(Stored records)
________________________

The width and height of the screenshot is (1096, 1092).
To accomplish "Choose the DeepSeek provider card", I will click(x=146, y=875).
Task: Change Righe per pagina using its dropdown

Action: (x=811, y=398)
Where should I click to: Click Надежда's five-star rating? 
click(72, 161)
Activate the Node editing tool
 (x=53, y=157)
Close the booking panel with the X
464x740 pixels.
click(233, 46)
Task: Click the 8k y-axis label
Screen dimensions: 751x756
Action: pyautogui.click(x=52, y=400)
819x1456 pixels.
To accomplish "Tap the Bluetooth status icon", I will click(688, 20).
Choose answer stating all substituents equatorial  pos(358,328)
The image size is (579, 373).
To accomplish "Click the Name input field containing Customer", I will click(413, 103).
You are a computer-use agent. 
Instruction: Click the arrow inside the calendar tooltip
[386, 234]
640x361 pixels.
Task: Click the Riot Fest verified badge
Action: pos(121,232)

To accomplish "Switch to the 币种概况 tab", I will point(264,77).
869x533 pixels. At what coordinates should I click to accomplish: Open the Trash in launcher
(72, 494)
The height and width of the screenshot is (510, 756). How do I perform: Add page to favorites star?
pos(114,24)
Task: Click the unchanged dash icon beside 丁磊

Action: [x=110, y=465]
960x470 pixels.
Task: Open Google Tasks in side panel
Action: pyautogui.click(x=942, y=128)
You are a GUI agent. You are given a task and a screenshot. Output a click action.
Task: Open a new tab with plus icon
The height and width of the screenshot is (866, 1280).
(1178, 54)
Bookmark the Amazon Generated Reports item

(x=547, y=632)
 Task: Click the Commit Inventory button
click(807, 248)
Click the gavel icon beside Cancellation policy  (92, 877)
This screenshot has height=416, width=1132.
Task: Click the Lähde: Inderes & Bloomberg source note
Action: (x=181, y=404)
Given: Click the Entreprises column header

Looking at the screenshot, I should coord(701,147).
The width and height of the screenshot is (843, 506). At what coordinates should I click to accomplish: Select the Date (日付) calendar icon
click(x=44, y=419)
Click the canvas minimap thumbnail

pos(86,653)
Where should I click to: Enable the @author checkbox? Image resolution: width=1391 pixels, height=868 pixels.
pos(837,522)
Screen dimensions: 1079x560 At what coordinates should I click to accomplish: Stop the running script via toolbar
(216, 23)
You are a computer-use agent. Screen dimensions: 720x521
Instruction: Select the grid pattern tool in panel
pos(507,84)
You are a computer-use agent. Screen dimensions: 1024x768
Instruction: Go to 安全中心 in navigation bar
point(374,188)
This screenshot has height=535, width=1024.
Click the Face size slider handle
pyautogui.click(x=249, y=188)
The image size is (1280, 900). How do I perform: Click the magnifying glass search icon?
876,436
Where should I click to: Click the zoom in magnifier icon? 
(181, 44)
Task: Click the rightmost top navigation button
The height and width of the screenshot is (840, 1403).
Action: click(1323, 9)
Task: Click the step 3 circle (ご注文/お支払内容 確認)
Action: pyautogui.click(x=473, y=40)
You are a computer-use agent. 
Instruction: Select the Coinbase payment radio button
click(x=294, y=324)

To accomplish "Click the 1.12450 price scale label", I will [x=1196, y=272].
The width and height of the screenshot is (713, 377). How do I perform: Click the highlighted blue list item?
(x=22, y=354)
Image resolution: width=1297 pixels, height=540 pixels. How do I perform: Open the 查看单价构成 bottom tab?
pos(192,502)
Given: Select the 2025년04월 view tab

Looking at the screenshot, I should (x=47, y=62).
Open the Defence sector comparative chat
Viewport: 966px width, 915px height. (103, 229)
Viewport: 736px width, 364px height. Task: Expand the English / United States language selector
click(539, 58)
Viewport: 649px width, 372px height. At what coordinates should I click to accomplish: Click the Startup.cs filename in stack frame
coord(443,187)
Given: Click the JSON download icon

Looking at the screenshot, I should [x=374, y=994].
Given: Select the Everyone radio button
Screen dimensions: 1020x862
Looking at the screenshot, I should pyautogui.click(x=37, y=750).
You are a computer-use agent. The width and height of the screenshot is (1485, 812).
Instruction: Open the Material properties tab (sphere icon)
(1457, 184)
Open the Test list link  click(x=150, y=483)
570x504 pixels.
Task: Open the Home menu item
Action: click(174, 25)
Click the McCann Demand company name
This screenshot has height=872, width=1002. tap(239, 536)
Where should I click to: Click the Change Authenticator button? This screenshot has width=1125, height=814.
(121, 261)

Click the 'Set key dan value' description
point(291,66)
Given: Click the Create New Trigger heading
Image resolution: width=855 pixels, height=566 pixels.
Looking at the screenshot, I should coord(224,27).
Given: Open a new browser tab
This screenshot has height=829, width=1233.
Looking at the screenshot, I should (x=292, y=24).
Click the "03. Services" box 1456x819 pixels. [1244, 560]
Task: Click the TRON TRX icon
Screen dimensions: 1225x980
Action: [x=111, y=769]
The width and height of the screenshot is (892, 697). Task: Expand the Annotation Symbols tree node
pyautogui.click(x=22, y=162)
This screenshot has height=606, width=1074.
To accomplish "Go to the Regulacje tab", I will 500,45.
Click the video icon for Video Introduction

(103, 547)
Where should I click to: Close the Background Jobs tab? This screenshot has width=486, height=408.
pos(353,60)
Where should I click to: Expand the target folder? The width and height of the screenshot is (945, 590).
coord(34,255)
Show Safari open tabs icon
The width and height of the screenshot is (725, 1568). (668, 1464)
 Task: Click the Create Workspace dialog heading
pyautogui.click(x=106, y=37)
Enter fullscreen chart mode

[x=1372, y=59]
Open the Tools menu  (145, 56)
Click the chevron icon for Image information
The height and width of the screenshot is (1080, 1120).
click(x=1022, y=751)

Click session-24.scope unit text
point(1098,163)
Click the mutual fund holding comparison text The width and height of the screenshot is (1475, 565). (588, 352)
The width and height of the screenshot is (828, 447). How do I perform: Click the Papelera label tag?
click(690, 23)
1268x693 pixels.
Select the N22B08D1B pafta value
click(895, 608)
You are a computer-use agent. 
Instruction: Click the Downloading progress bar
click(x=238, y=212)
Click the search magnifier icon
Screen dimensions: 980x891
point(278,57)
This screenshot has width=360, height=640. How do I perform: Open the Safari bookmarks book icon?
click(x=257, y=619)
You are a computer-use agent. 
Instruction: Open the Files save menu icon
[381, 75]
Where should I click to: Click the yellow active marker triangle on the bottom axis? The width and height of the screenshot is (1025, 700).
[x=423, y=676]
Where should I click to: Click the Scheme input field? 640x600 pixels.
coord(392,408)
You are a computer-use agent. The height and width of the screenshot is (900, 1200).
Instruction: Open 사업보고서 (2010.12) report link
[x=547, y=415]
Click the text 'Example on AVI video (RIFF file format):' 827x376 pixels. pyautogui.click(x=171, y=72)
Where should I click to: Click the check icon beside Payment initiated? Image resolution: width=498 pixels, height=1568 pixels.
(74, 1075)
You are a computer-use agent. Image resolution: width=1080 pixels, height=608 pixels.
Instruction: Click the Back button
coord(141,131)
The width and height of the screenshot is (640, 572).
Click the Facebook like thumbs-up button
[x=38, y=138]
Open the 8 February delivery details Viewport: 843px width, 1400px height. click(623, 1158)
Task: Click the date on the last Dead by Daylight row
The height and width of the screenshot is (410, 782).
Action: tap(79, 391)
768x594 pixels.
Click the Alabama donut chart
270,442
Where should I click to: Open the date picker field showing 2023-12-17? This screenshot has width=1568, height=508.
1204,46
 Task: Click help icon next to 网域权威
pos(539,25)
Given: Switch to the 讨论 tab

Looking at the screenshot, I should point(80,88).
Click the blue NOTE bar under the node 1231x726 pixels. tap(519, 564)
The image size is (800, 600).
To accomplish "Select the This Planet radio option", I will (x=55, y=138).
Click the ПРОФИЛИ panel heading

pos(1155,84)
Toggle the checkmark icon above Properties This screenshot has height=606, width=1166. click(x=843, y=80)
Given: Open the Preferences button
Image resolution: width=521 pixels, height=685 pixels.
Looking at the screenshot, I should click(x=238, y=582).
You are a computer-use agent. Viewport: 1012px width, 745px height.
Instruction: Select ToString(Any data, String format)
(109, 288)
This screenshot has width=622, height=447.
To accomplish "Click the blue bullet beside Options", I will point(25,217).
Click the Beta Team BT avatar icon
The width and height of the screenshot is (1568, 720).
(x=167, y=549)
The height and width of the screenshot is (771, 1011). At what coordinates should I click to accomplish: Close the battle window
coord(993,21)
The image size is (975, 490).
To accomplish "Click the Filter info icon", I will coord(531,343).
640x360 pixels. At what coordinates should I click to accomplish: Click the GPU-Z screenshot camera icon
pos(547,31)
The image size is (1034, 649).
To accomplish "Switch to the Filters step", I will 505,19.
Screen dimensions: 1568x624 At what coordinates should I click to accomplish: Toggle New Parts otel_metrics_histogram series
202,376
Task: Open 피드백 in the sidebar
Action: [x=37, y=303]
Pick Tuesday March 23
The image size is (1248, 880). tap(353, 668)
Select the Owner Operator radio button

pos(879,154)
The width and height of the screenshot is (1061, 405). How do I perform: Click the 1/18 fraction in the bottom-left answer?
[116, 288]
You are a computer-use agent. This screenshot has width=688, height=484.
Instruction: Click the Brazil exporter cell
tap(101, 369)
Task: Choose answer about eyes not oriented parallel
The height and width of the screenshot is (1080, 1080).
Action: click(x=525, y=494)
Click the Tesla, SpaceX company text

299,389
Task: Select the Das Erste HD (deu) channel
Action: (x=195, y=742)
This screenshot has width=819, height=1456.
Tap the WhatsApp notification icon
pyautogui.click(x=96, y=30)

________________________

Exercise - Scan the records for the string "agent" and report each line where it occurs.

Task response -
You are a computer-use agent. 
You are a GUI agent. You are given a task and a screenshot. Output a click action.
You are a computer-use agent. Screen dimensions: 720x521
You are a computer-use agent. Screen dimensions: 1024x768
You are a computer-use agent. 
You are a computer-use agent. The width and height of the screenshot is (1485, 812).
You are a computer-use agent. 
You are a computer-use agent. 
You are a computer-use agent. The height and width of the screenshot is (900, 1200).
You are a computer-use agent. Image resolution: width=1080 pixels, height=608 pixels.
You are a computer-use agent. Viewport: 1012px width, 745px height.
You are a computer-use agent. This screenshot has width=688, height=484.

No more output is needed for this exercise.